Pakistan: Opposition loyalists say Pakistani police have detained thousands of supporters of former Prime Minister Nawaz Sharif ahead of his return from eight years of exile today (Sunday).
Officials with Mr. Sharif's Pakistan Muslim League party say security forces began rounding up supporters late Saturday to try to prevent a massive homecoming rally.
Party spokesman Ahsan Iqbal says police have set up barricades throughout Lahore, the eastern city that is Mr. Sharif's hometown and where he will arrive Sunday afternoon (approx 1000-1100 utc).
Government officials have said he will be allowed to remain in the country. When Mr. Sharif first tried to return to Pakistan from Saudi Arabia in September, authorities deported him within hours. The decision to allow Mr. Sharif (of the Pakistan Muslim League Party) to stay follows meetings last week in Saudi Arabia between Pakistan's Ruler, General Pervez Musharraf, and King Abdullah.
Pakistan Violence: Pakistan's military says government troops have launched a ground offensive in the northern Swat valley, killing at least 30 pro-Taliban militants.
The Army said it is the first time ground troops have been used in the area, a former popular tourist destination.
On Saturday, officials said they had begun stopping all food shipments into the region, where recent clashes have killed more than 250 people.
Unrest erupted in the Swat Valley last month when pro-Taliban cleric Maulana Fazlullah declared a holy war against the government.
Also on Saturday, officials said at least 20 people were killed in two suicide bombings targeting Pakistan's military in Rawalpindi.
Israel – Palestinians: Israel's prime minister says he hopes this week's Middle East peace conference in the United States can start serious negotiations on all core issues dividing Israelis and Palestinians.
Speaking in Israel (at Ben-Gurion airport) before departing for the United States early today (Sunday), Prime Minister Ehud Olmert said a lasting settlement between Israelis and Palestinians can only come in the form of "two national homes for two peoples."
Palestinian President Mahmoud Abbas arrived in the Washington area overnight.
Syria's participation in the conference is still not certain, but Mr. Olmert said Israel would take a positive view if Damascus decides to send a representative. The conference opens Tuesday in (the city of) Annapolis, Maryland, about 55 kilometers from Washington.
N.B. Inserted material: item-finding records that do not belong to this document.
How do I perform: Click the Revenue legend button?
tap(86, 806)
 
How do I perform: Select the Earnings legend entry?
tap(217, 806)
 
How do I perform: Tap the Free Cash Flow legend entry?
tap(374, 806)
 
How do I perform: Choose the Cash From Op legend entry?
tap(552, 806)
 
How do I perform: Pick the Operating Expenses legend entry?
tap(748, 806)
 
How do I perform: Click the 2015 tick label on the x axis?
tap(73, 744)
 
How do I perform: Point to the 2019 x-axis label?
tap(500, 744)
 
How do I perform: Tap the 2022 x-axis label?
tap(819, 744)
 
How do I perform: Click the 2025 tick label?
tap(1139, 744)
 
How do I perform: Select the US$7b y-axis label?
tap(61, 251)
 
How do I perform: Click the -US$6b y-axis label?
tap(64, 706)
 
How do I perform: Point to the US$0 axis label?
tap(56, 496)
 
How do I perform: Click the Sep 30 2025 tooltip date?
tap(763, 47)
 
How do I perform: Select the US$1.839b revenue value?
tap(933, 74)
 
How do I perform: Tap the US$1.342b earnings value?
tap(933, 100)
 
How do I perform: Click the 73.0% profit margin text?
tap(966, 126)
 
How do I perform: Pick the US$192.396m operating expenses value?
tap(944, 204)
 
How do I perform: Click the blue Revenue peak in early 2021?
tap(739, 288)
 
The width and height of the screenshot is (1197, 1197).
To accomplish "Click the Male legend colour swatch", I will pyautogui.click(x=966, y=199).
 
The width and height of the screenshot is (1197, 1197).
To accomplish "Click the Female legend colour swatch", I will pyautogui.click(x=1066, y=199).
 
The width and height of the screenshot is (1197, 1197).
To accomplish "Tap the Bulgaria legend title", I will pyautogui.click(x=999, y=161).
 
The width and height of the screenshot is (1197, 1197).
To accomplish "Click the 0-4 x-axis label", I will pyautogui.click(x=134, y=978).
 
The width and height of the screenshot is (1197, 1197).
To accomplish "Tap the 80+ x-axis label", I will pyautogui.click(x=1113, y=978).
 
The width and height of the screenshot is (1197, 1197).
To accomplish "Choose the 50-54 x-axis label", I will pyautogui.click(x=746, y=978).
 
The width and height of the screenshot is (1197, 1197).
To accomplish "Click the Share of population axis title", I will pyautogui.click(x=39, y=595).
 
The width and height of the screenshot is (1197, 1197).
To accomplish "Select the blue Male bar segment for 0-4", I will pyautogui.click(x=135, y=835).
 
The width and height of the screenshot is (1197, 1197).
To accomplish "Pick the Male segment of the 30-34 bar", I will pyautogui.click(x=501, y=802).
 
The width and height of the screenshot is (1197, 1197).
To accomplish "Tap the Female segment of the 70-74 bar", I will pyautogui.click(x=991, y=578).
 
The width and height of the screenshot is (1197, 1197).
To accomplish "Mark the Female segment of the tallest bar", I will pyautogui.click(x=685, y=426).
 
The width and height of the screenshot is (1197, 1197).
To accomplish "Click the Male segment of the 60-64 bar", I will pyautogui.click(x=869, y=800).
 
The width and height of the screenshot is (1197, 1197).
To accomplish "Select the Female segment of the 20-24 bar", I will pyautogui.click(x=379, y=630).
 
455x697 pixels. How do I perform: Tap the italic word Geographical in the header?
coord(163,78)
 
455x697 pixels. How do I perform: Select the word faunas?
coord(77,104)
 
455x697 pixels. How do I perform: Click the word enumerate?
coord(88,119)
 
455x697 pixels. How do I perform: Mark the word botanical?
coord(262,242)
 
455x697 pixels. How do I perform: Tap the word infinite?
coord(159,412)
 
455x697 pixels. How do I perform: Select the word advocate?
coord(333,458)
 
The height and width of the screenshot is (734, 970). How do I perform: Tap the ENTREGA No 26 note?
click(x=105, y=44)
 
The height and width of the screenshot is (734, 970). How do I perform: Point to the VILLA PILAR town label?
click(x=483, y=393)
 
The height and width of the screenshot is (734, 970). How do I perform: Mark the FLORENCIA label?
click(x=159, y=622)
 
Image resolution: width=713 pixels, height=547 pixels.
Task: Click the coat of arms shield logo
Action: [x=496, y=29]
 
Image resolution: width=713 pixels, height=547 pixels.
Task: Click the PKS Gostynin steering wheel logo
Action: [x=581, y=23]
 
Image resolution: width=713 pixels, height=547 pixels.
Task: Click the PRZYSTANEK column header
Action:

Arab League foreign ministers have decided to attend the peace conference, but Syria's foreign minister (Walid al-Moallem) has said Damascus will not participate unless the agenda includes the Golan Heights issue.
Iraq: U.S. military officials says the improved security situation in Iraq will enable the withdrawal of five-thousand American soldiers by next month - the first reduction in overall troop strength since the surge of U.S. forces began early this year.
A U.S. military spokesman (Admiral Gregory Smith) said Saturday an Army brigade that has been operating in Diyala Province will be returning home, and other forces already in Iraq will relocate into the province.
U.S. officials have said they could withdraw about 20-thousand U.S. troops by July, if the security situation in Iraq permits.
In violence today (Sunday), Iraqi police say a car bomb exploded near a medical complex in Baghdad, killing nine people and wounding at least 30.
Elsewhere in the capital, authorities say a bomb, apparently aimed at a police patrol, wounded at least two civilians.
Violence has decreased significantly in Iraq in recent months.
Australia's newly elected prime minister has vowed to make climate change his top priority after taking office later this week.
Kevin Rudd says he plans to sign the Kyoto Protocol, which would place a cap on greenhouse emissions. He will attend next month's U.N. meeting on climate change in Bali, Indonesia. The prime minister-elect has also promised a phased withdrawal of Australia's 500 combat troops from Iraq.
Mr. Rudd's victory has ended 11 years of conservative government under Prime Minister John Howard.
U.S. President George Bush and British Prime Minister Gordon Brown have congratulated Mr. Rudd on his victory.
Conservative Australian Prime Minister Howard conceded defeat Saturday in a speech to supporters in Sydney.
Mr. Rudd says he expects to have his Cabinet sworn in by late this week.